Qualifying conventionally-fuelled as being non-hybrid internal combustion engine-propelled vehicles, the white paper also makes recommendations for the reduction of transport-sourced pollution (particularly greenhouse gases), improvements to passenger safety and security and even working conditions for transport staff.
The proposal to remove conventionally-fuelled cars from city centres has been met with scathing opposition from some motoring and political organisations in the UK, but such opposition could be short-sighted as changes to the cars people drive may well have changed by then.
2050 is 39 years away, plenty of time for hybrid, fuel-cell, and battery EV technology (and the supporting infrastructure) to develop sufficiently for the majority of internal combustion-based vehicles to be rendered obsolete.
Similarly, a car built 39 years ago would today fail most emissions or safety tests and would be regarded as a dangerous relic at worst, classic at best.
Left: European Commission vice-president for transport Siim Kallas. Below: Mitsubishi i-MiEV in London.
Given that in 2011 cars like the GM Volt, Nissan Leaf and Mitsubishi i-MiEV are showing how close electric vehicles are to becoming viable for everyday use, by 2050 even older used cars are likely to have at least some form of hybrid or range-extender EV powertrain.
Contrary to some accusations, the white paper makes it clear that its proposals are not designed to restrict personal mobility, recognising that mobility is vital to quality of life and that European citizens enjoy freedom of travel, which in turn “enables economic growth and job creation”.
The white paper argues that, “The gradual phasing out of ‘conventionally-fuelled’ vehicles from the urban environment is a major contribution to significant reduction of oil dependence, greenhouse gas emissions and local air and noise pollution.”
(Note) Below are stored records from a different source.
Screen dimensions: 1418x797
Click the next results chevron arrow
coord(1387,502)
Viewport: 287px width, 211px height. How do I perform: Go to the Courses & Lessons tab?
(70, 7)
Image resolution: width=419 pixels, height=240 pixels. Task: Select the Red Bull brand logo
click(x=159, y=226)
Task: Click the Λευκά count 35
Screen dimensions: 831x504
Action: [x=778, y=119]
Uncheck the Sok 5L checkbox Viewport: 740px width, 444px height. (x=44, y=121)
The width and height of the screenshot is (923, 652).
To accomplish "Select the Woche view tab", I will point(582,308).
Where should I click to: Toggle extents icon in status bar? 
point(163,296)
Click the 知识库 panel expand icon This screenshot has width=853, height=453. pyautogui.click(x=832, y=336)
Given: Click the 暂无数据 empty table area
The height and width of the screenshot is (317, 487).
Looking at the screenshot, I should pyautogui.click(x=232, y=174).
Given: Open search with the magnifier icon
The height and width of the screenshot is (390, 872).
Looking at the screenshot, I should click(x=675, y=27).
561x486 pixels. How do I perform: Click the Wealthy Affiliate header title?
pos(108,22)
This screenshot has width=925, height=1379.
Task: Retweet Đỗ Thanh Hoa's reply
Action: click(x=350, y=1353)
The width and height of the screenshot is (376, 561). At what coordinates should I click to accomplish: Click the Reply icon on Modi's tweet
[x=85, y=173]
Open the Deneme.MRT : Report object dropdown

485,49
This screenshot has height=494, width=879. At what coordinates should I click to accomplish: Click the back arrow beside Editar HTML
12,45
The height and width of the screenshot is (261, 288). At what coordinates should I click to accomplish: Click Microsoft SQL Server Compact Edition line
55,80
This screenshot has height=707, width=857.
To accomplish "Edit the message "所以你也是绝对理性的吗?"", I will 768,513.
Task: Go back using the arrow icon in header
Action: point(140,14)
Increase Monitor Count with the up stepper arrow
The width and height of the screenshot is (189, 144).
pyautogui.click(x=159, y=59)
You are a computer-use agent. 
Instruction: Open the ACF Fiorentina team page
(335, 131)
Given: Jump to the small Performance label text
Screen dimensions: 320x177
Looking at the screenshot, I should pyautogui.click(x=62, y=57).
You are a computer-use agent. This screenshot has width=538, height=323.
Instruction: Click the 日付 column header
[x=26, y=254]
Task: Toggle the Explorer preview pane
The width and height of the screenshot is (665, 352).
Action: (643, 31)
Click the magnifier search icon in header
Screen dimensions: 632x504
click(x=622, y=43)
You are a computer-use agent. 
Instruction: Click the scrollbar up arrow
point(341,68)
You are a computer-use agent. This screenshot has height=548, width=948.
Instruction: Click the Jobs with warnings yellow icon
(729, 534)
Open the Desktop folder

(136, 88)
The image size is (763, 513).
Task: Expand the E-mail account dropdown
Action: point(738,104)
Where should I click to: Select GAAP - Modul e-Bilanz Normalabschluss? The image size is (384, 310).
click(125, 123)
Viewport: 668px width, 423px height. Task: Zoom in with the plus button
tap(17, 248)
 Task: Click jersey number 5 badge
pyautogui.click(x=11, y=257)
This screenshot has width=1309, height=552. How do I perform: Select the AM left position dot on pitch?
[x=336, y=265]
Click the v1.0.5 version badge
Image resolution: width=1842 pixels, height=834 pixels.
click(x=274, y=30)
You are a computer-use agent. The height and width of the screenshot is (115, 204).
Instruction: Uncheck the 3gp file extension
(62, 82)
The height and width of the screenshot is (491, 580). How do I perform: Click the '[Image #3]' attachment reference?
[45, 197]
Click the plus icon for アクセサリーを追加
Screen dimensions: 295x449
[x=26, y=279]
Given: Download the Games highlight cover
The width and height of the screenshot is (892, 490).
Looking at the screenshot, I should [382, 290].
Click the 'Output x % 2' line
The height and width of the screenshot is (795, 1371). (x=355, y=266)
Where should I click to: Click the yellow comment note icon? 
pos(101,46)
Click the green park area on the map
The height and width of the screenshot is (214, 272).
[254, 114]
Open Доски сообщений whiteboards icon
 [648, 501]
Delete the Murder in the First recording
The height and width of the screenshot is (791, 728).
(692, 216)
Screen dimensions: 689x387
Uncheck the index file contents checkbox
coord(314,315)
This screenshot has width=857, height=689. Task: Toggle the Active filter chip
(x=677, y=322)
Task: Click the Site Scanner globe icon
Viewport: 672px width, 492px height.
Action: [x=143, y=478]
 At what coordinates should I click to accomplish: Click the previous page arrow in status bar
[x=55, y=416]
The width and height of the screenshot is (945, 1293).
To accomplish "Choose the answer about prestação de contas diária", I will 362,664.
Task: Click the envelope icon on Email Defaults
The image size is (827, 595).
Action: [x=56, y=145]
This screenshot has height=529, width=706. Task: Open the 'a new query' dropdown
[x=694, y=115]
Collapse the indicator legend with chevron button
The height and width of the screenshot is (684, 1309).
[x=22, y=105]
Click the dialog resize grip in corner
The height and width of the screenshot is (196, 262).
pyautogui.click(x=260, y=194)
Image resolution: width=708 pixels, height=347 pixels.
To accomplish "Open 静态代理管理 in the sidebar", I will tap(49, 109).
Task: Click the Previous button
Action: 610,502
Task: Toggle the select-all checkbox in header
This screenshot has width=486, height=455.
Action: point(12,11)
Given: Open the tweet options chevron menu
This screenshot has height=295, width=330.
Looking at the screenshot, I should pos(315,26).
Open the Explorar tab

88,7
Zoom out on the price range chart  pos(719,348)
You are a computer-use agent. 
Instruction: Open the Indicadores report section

This sentiment was echoed by European Commission vice-president for transport Siim Kallas who said, “Curbing mobility is not an option. Nor is business as usual”.
“Action cannot be delayed, infrastructure takes many years to plan and build. Trains, planes and ships last for decades. So the choices we make today will determine the shape of transport in 2050.”
Proposing a single European transport area, the European Commission’s vision is to provide integrated, multi-faceted inter-city and inter-state public transport networks that provide seamless connections for travellers, backed by a freight network using “specially developed freight corridors,” limiting road-freight journeys to 300 kilometres and increases the use of rail and water-borne transport for longer distances.
The white paper says that if the global goal of limiting climate change to two degrees centigrade is to be achieved, the European Union’s contribution has to be a reduction of greenhouse gases by “80-95 per cent below 1990 levels by 2050”.
The transport sector’s contribution to this reduction amounts to a 60 per cent reduction in greenhouse gas emissions by 2050, with a 20 per cent reduction by 2030. According to the EU, greenhouse gas emissions from transport have risen eight per cent since 1990.
The EU also says that despite advances in energy efficiency, increased volumes mean that transport, which in Europe depends on oil for 96 per cent of its energy needs, remains a large source of noise and air pollution.
It paints a bleak picture of the future of Europe if action is not taken. “CO2 emissions from transport would remain one third higher than their 1990 level by 2050 Congestion costs will increase by about 50% by 2050. The accessibility gap between central and peripheral areas will widen. The social costs of accidents and noise would continue to increase.”
Interestingly, despite the proposal of a Europe-wide high-speed rail network likely to reduce the market for internal flights, the white paper allows for an increase in passenger air transport – often cited as a heavy polluter – and the improved integration of airports with the rest of the public transport network.
“Airport capacity needs to be optimised and, where necessary, increased to face growing demand for travel to and from third countries and areas of Europe otherwise poorly connected, which could result in a more than doubling of EU air transport activities by 2050,” the white paper says.
However, one of the goals outlined in the white paper is for 40 per cent of aviation fuels to be low-carbon and sustainable by 2050.